**Data excerpts**
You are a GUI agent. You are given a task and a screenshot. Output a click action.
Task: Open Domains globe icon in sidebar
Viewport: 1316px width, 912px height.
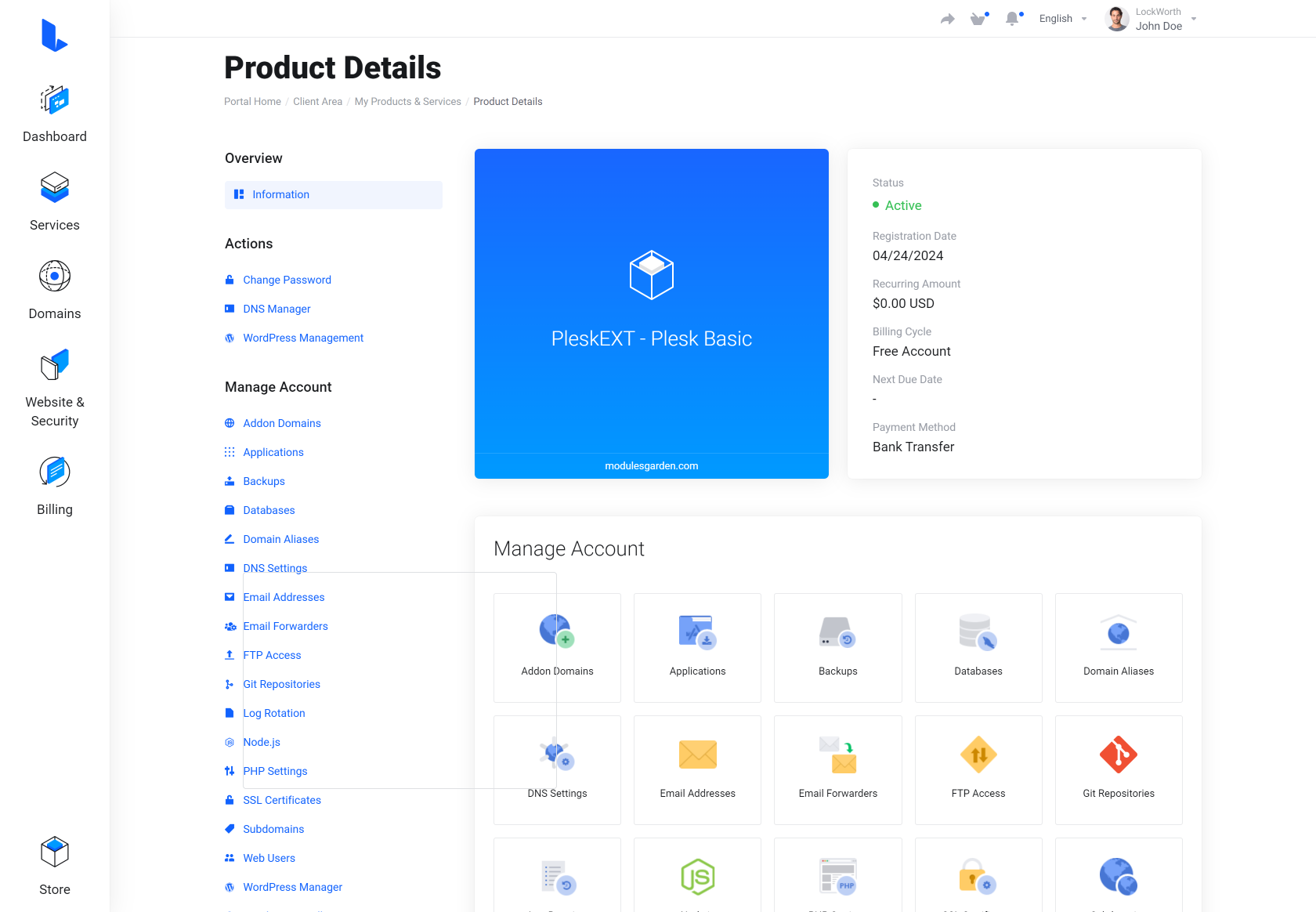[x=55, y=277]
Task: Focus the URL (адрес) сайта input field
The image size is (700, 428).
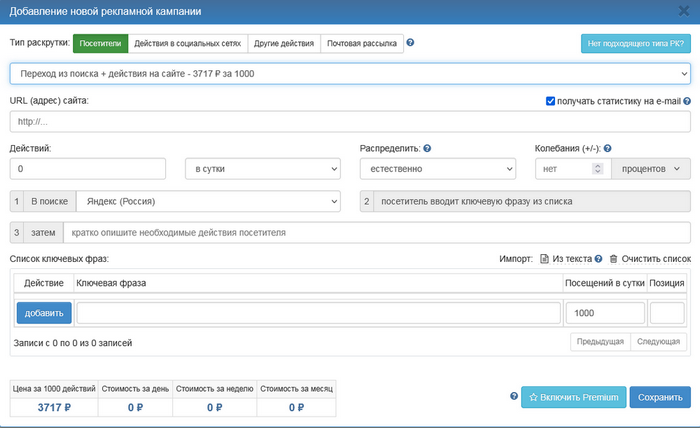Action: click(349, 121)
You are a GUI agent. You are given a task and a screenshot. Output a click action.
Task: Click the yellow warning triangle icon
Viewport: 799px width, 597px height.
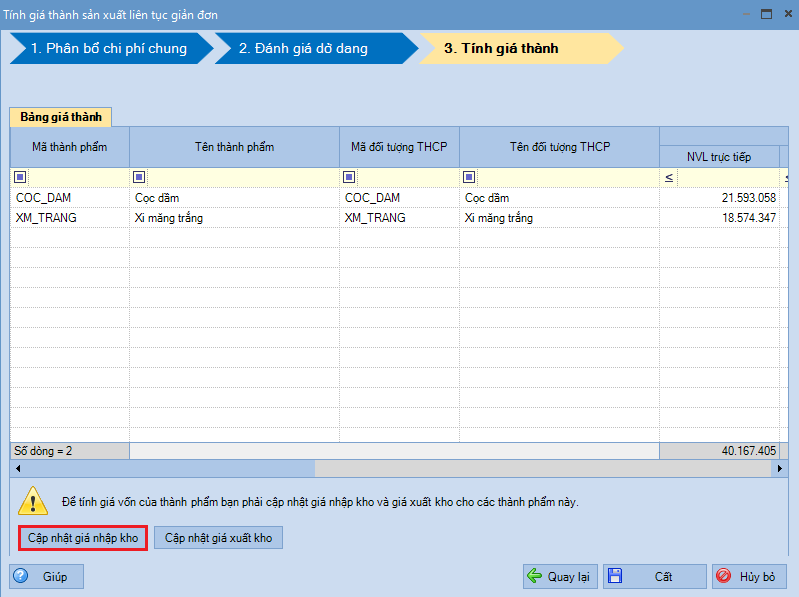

**What needs to be done**
Omit the pictures, then output every record exactly as given.

**Expected output**
You are a GUI agent. You are given a task and a screenshot. Output a click action.
Task: Open Domains globe icon in sidebar
Viewport: 1316px width, 912px height.
[x=55, y=277]
Task: Focus the URL (адрес) сайта input field
The image size is (700, 428).
Action: click(349, 121)
You are a GUI agent. You are given a task and a screenshot. Output a click action.
Task: Click the yellow warning triangle icon
Viewport: 799px width, 597px height.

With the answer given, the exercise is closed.